В своем вопиющем лицемерии он мог дать фору даже католическим миссионерам, убеждающим африканских детей в пользе поста и воздержания, а также пагубности греха чревоугодия. Артему пришлось даже приложить определенные усилия, чтоб удержаться от восторженных аплодисментов.
Виолетта довольно кивнула. Во время чего он заметил, что через платье у нее проступают соски. Было только непонятно – от холода или возбуждения и если от возбуждения, то, что конкретно ее так возбуждает во всей этой банальной ситуации, неужели разговоры о запретах и табу?
– Ну, тогда добро пожаловать, братья. У вас еще есть какие-то вопросы? – пробормотала она явно по инерции, завершая и без того затянувшуюся беседу.
Все-таки, наверное, дело в табу, подумал Артем, продолжая разглядывать ее соски и представляя, как они будут выглядеть без одежды.
– Почему ваш центр называется «Синичка»? – внезапно для всех спросил Миша, когда Виолетта уже практически отвернулась от них, посчитав переговоры оконченными.
Кажется, никто не был готов к этому вопросу. Николай и тот показался слегка растерянным, нервно елозя по полу, выглядывающим из-под рясы, носком ботинка.
– Простите что? – переспросила выбитая из колеи матушка, озадаченно приоткрыв рот, словно ее на собеседовании в качестве претендента на должность продавца супермаркета спросили что-то из университетского курса квантовой физики.
– У меня есть вопрос. Почему не зяблик, например, или пингвин? – детализировал свой интерес друг Артема.
Повернувшись обратно, она подозрительно посмотрела на гостей, пытаясь найти в прозвучавших словах скрытую издевку, но Михаил был невозмутимо серьезен.
– Ну…, – она немного запнулась, потерев пальцами свои виски, похоже, рассчитывая таким образом запустить заложенную в голове программу с информацией по семейству синицевых отряда воробьинообразных, – синица это сильная птица, которая даже в суровые морозы не улетает в теплые края и борется с жизненными препятствиями, – закончила она, тщательно проговаривая слова.

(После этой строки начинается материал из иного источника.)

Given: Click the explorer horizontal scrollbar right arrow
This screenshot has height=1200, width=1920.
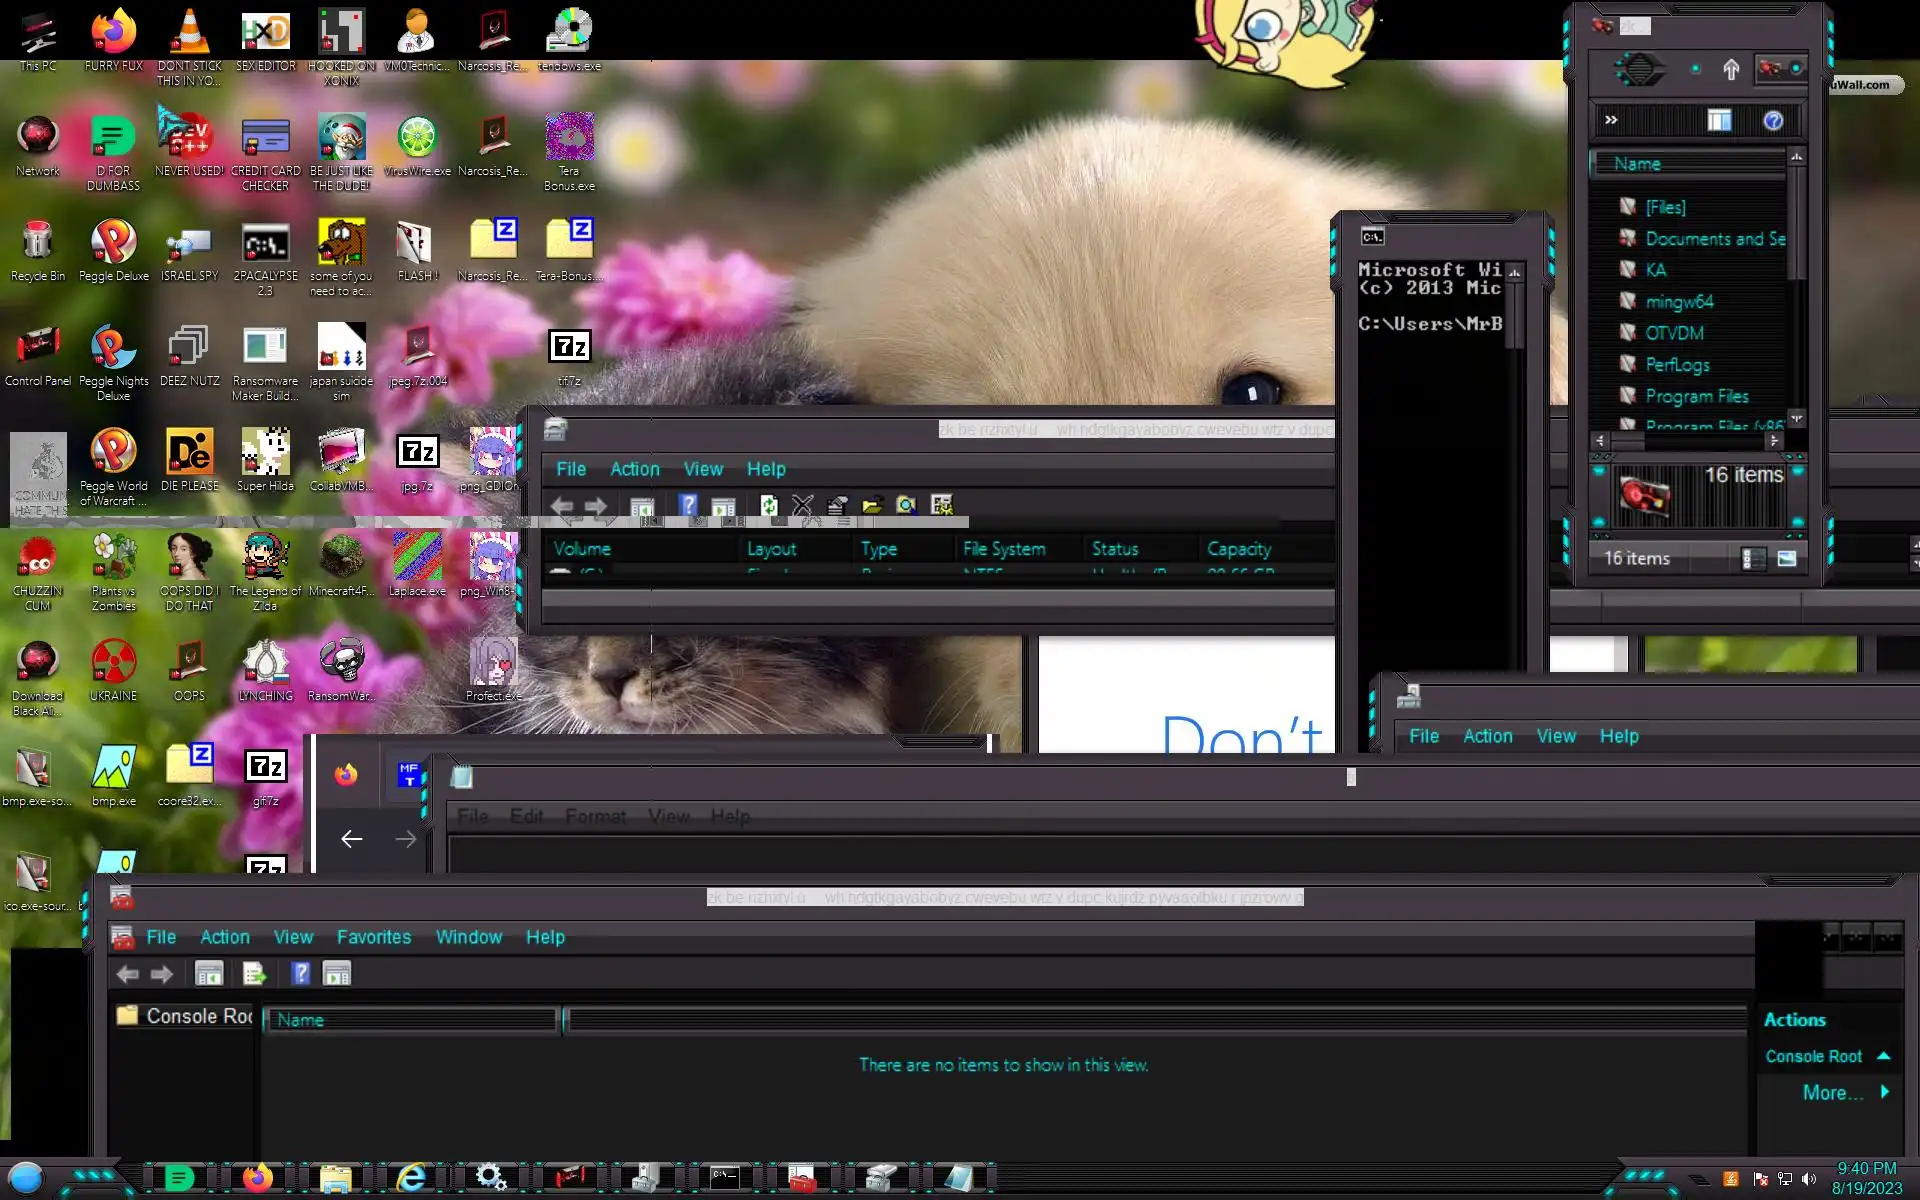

– То есть это никак не связано с тем, что синица удивительно прожорлива и ест в течение дня практически непрерывно? – продолжал выпытывать Миша, рассматривая что-то у себя под ногами.
– Ну что вы, нет, конечно, – Виолетта Робертовна передернула плечами, вновь обретая прежнюю уверенность в себе, – а теперь Николай проводит вас в вашу комнату.
Сказано это было так убедительно, что Артему почему-то захотелось промаршировать с Михаилом в ногу за предоставленным пастырем, горланя звонкую строевую песню. Вместо этого они не спеша побрели по обе стороны от Николая, тщательно изучая расположение комнат.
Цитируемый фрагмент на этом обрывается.